*** 文档

《机器学习实战》第三章 分类
MNIST数据集
我用的scikit-learn是0.22版本的已经取消了fetch_mldata
原书代码为:
from sklearn.datasets import fetch_mldata
mnist = fetch_mldata('MNIST original')
mnist
这样会加载不下来数据库,所以我们只能自己去网上获取数据集,让后放到工程文件里。
下载地址参考:https://blog.csdn.net/qq_30815237/article/details/87972110
下面是加载数据集的代码:
import scipy.io as scio
data_path = "mnist_dataset/mnist-original.mat"
# 获取数据集
def get_mnist_dataset(path):
data = scio.loadmat(path)
return data
mnist = get_mnist_dataset(data_path)
mnist
mnist = get_mnist_dataset(data_path)
X, y = mnist["data"].transpose(), mnist["label"].ravel()

******

## [任务说明]
- 1) 上面的文档里,作者使用的scikit-learn是哪个版本?
- 2) 请从数据记录中包含“Task: Click the Общий chat channel field”的那一行开始,一直照原样抄到数据记录的末尾,首尾两行都要包括。图片不要抄进答案。

*** 数据记录

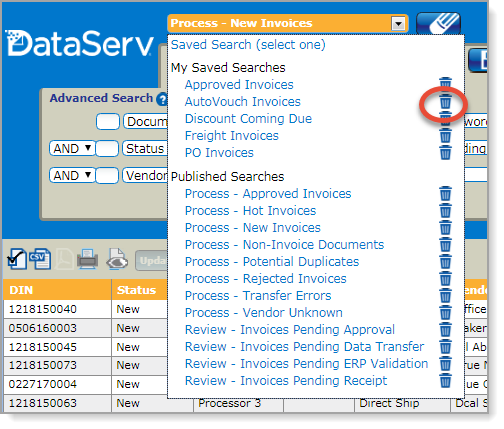Sort by the Status column header
Image resolution: width=504 pixels, height=429 pixels.
[136, 290]
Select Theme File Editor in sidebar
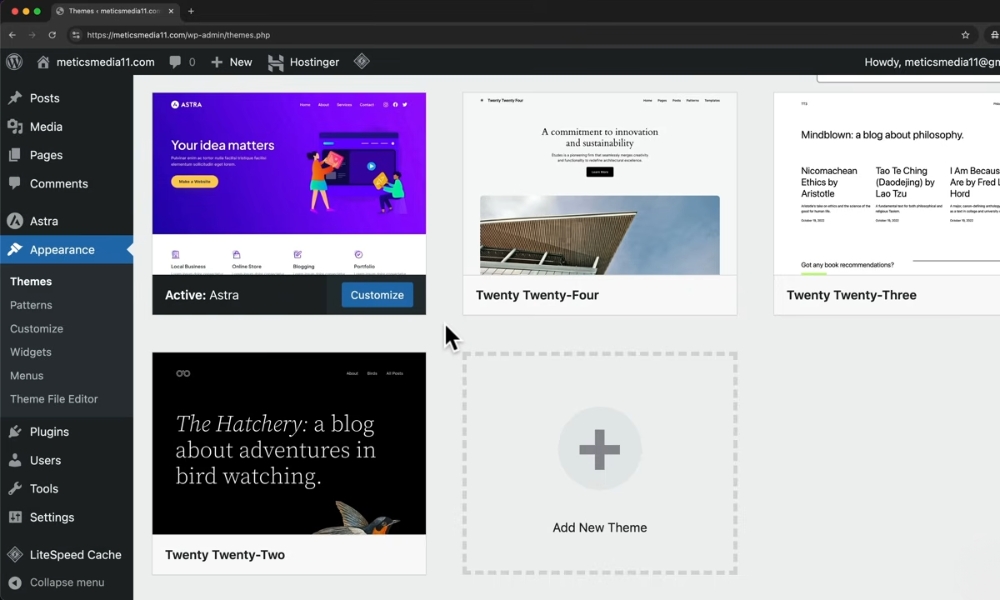1000x600 pixels. [54, 399]
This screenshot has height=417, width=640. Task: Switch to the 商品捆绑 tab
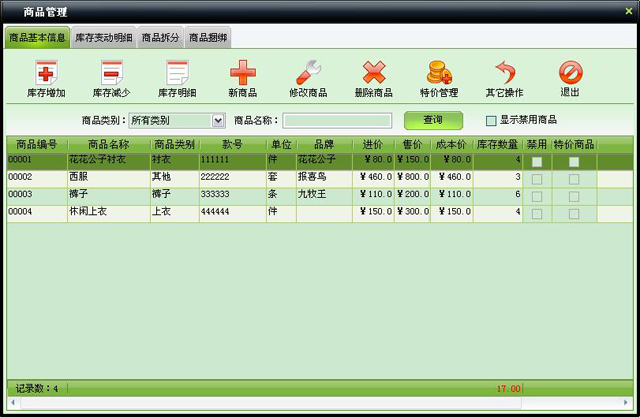pyautogui.click(x=208, y=38)
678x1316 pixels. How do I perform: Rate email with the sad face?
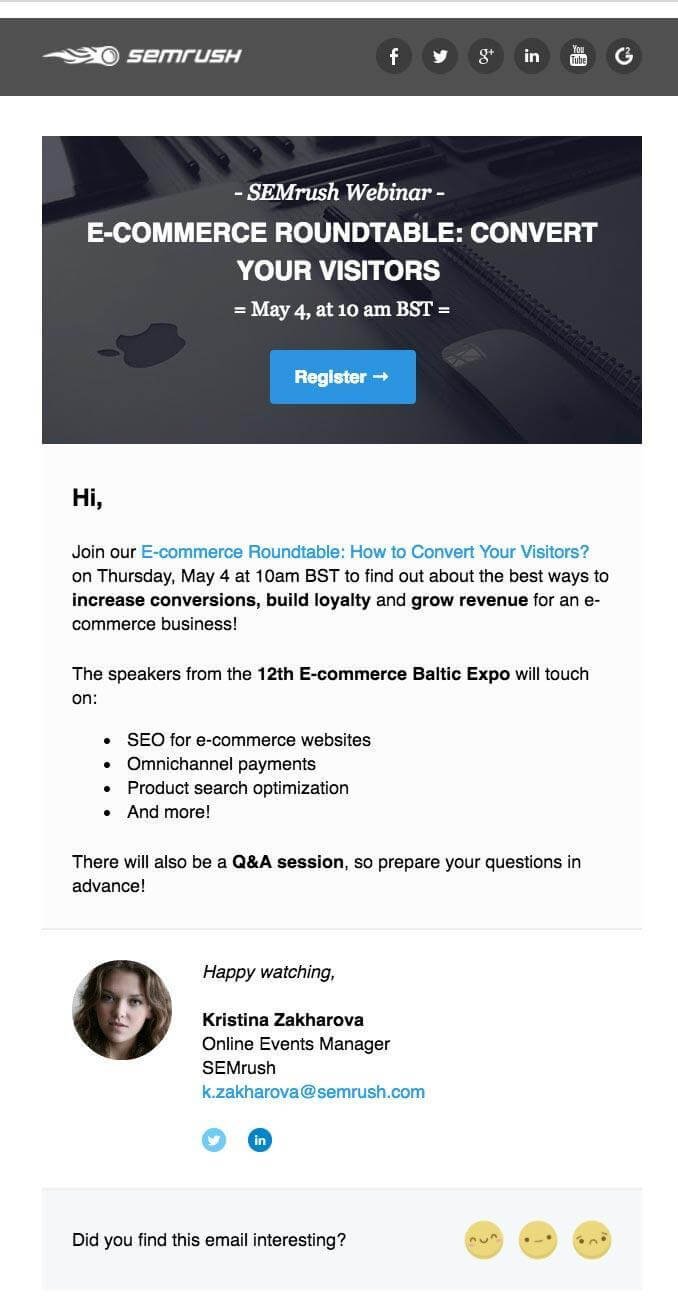click(592, 1240)
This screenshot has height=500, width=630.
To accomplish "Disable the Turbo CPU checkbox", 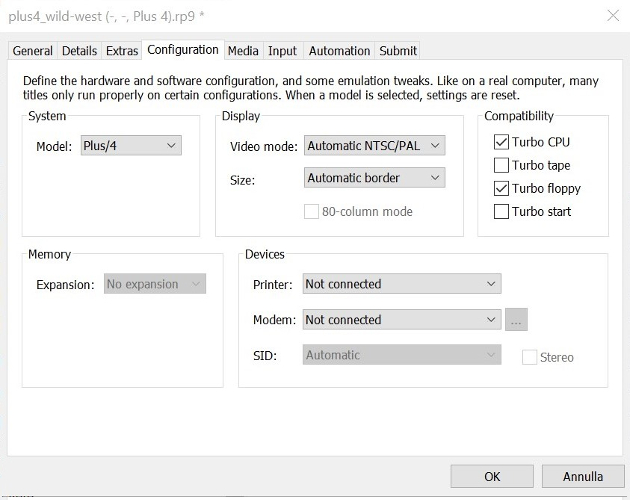I will (x=501, y=142).
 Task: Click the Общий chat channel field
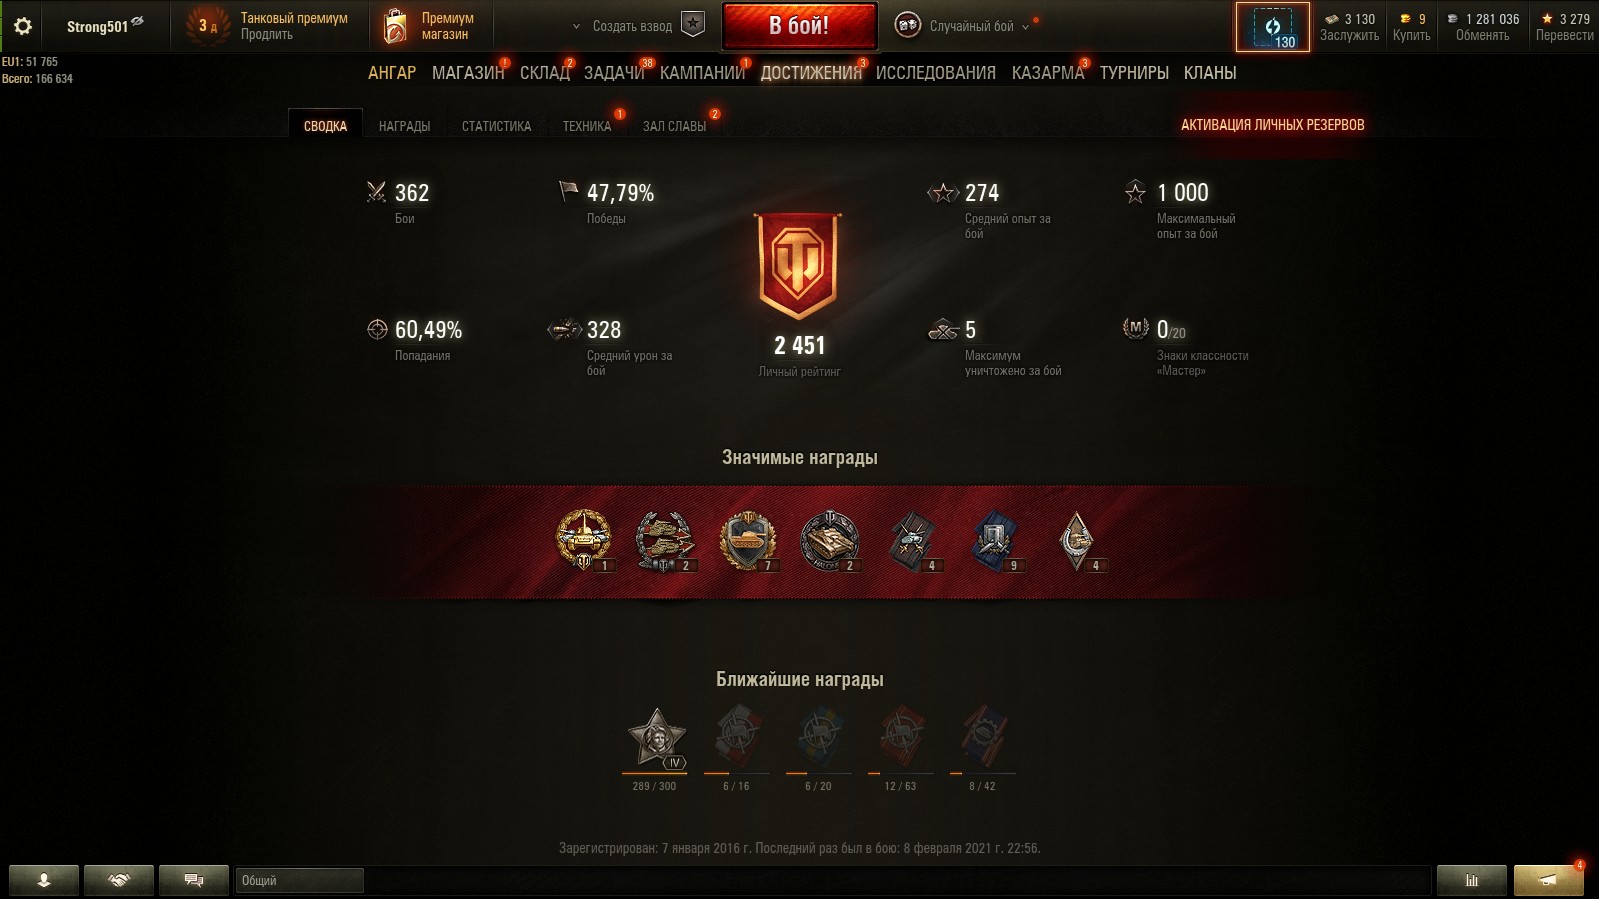pos(299,880)
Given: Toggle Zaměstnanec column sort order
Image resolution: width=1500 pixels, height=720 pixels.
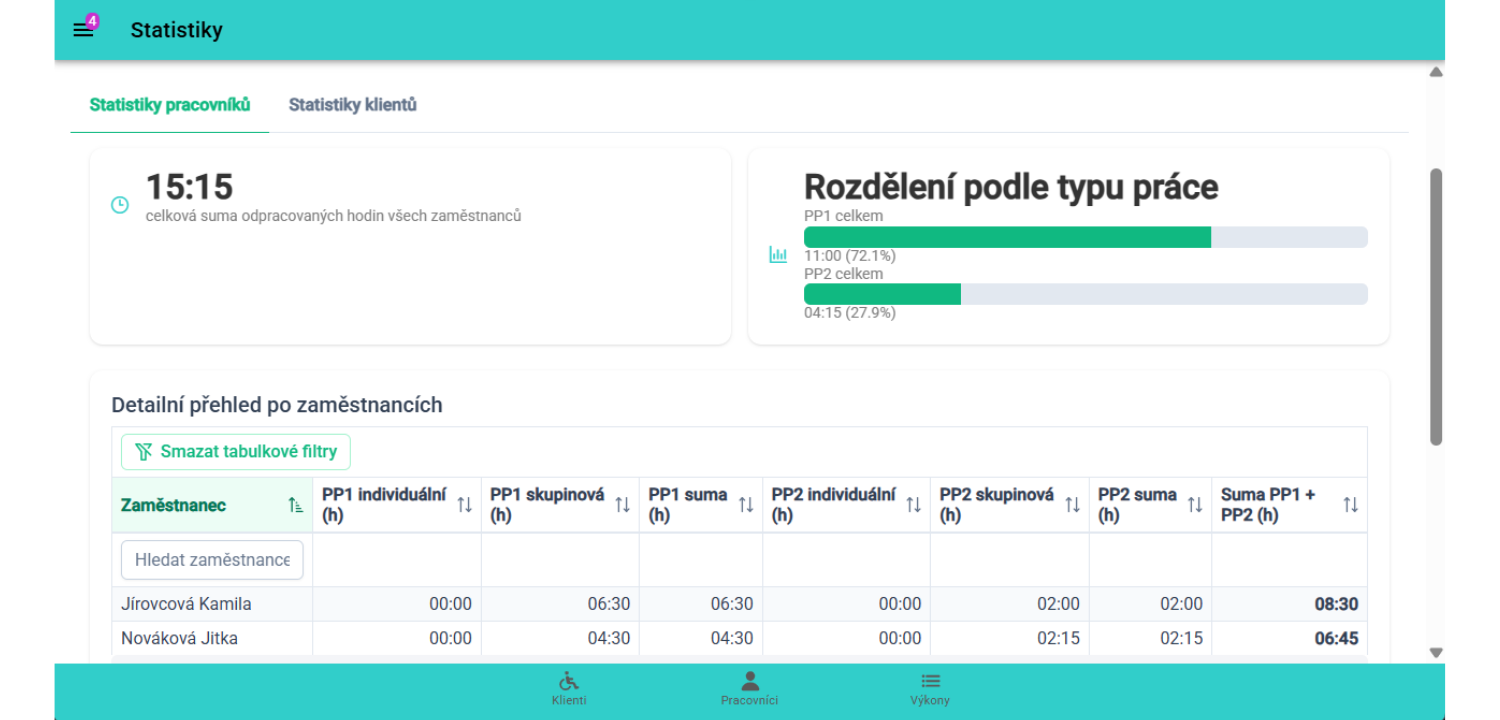Looking at the screenshot, I should pos(295,505).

******

## [任务答案]
- 1) 0.22版本。

- 2)
 Task: Click the Общий chat channel field
pos(299,880)
Given: Toggle Zaměstnanec column sort order
Image resolution: width=1500 pixels, height=720 pixels.
Looking at the screenshot, I should pos(295,505).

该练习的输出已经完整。